In the churches we surveyed, the ones that provided this clarity were growing 40% faster than those who weren’t.

One of the best ways to accomplish this clarity is to establish and execute a performance review process. Don’t get turned off by the word “performance” in the same sentence as the word “church.” This is about establishing a system to empower your team with clarity and open dialogue. It’s a way to make YOU a better leader, more accountable to your team, as much as it is about making them more accountable for their work. This process should include both documented goals and regular conversations between each staff member and their leader.

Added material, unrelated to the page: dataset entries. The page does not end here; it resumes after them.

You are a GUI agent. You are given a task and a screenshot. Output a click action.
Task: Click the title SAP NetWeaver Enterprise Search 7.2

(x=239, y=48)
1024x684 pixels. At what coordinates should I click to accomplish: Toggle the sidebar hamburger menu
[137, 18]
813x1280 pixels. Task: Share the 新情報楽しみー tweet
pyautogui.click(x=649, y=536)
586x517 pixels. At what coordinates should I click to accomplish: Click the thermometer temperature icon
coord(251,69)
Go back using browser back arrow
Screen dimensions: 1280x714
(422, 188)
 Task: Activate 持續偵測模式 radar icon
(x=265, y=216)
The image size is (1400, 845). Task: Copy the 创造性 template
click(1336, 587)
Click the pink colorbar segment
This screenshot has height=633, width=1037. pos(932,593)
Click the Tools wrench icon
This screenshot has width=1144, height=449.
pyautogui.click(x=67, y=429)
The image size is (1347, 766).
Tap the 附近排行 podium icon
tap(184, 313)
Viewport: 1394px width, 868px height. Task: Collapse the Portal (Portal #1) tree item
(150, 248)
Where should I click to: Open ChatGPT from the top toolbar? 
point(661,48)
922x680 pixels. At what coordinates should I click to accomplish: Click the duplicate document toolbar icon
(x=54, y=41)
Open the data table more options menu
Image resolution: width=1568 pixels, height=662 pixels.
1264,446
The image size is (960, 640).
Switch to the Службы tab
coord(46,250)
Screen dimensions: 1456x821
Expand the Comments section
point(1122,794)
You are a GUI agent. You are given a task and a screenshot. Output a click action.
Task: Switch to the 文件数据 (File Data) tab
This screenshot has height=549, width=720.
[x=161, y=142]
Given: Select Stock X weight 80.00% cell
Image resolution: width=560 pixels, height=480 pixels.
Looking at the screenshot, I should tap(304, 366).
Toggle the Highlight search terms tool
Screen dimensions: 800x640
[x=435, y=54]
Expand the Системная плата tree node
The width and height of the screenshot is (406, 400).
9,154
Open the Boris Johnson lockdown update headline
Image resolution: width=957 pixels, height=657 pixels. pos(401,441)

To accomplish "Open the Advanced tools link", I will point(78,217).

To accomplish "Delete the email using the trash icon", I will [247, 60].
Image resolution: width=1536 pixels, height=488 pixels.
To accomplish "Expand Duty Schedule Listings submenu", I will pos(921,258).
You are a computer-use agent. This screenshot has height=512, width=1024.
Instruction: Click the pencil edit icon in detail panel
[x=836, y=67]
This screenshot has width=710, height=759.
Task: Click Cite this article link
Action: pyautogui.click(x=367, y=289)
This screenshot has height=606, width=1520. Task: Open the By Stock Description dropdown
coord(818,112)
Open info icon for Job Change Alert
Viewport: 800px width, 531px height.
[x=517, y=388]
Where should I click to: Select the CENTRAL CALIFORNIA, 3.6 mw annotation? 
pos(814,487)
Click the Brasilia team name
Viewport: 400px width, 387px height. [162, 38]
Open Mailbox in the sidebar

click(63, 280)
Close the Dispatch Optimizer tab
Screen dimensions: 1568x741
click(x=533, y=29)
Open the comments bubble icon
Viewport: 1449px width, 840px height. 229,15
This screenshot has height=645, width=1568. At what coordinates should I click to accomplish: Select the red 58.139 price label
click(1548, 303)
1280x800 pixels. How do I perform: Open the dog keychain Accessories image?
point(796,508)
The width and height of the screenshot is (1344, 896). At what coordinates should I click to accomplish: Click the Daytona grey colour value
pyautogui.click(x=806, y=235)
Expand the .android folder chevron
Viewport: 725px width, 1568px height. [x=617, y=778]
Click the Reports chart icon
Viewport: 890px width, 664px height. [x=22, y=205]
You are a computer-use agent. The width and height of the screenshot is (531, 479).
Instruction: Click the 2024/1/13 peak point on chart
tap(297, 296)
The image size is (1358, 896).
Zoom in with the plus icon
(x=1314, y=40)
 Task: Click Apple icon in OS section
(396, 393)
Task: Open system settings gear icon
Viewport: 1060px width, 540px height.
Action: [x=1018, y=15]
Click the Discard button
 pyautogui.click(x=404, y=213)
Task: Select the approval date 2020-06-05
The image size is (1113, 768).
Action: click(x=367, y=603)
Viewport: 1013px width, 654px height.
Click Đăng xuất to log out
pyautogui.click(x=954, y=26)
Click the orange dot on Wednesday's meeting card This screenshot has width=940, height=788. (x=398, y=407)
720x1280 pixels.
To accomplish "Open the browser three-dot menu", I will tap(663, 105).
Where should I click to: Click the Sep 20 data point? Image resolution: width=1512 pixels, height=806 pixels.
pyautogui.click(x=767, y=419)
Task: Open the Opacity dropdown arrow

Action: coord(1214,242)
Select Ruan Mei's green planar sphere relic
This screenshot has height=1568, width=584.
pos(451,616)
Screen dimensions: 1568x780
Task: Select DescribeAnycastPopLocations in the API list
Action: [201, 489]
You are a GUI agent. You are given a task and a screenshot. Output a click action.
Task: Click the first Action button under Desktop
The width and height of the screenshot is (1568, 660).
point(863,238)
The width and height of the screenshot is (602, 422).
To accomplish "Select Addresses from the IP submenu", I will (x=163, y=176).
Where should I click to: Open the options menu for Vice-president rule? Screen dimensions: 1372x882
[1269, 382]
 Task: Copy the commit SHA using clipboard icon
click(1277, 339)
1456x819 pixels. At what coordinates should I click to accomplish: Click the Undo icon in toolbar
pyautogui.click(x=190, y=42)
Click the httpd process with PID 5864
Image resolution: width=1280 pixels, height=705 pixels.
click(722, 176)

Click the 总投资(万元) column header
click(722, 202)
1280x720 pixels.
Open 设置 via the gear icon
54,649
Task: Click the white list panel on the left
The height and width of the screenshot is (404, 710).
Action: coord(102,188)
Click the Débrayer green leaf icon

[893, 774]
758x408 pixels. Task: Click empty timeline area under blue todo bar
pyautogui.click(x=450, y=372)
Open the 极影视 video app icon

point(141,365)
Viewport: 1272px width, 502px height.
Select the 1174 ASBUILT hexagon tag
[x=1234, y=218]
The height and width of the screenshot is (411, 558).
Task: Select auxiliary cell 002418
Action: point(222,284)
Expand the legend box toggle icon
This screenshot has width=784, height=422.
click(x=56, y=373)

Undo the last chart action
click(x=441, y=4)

Here are some tips to make this work for your church:

By Alejandro Escamilla via Unsplash1) Determine who on your staff will be accountable for owning the performance process.
It could be an executive or administrative pastor or someone who typically oversees the human resources responsibilities.

2) Establish a process and put dates on the calendar.
Keep the process simple – establish an annual timeline that includes check-points that work for your entire organization. The beginning of the calendar year is a great time (but March isn’t too late!) to have each employee consider what wins will look like for their ministry for the coming year. A mid-year check-in and year-end review ensure accountability for following up on performance. A paper form could be e-mailed between employee/manager (or kept on Google drives and shared). Another option would be to consider the free online resource where you can set, track, and share goals.

3) Set goals.
Establishing goals should be a two-way conversation with each employee and the person responsible for managing and developing the individual. Ensure each goal contributes to the overall mission and vision of the church so that the employee can see clearly how they help move the organization forward. Most goals should align with the specific gifting of the team member and be things that he or she feels is personally important. Consider what should be accomplished and how the goal should be met. In many circumstances, goals should be around equipping other leaders (staff or volunteer) and executing ministry through others. Goals should be clear, leading the team member to feel equipped and empowered to exceed the accomplishments.

Make sure each goal is SMART:

Specific (what the expectation is and how it is to be achieved)
Measurable (what defines a win)
Achievable (should provide opportunity to stretch and grow while being resourced and supported)
Results-based (numbers, values)
Time bound (set deadline)

4) Finally, revisit progress throughout the year.
Your church’s goals or strategies may change throughout the year.
Ensure accountability and what a win “looks like” is always clear. If ministry begins to creep in scope, reevaluate what is being done.

Ensuring each employee knows what a win looks like and how they are progressing against those wins will help your staff and your church grow and develop to reach their full potential.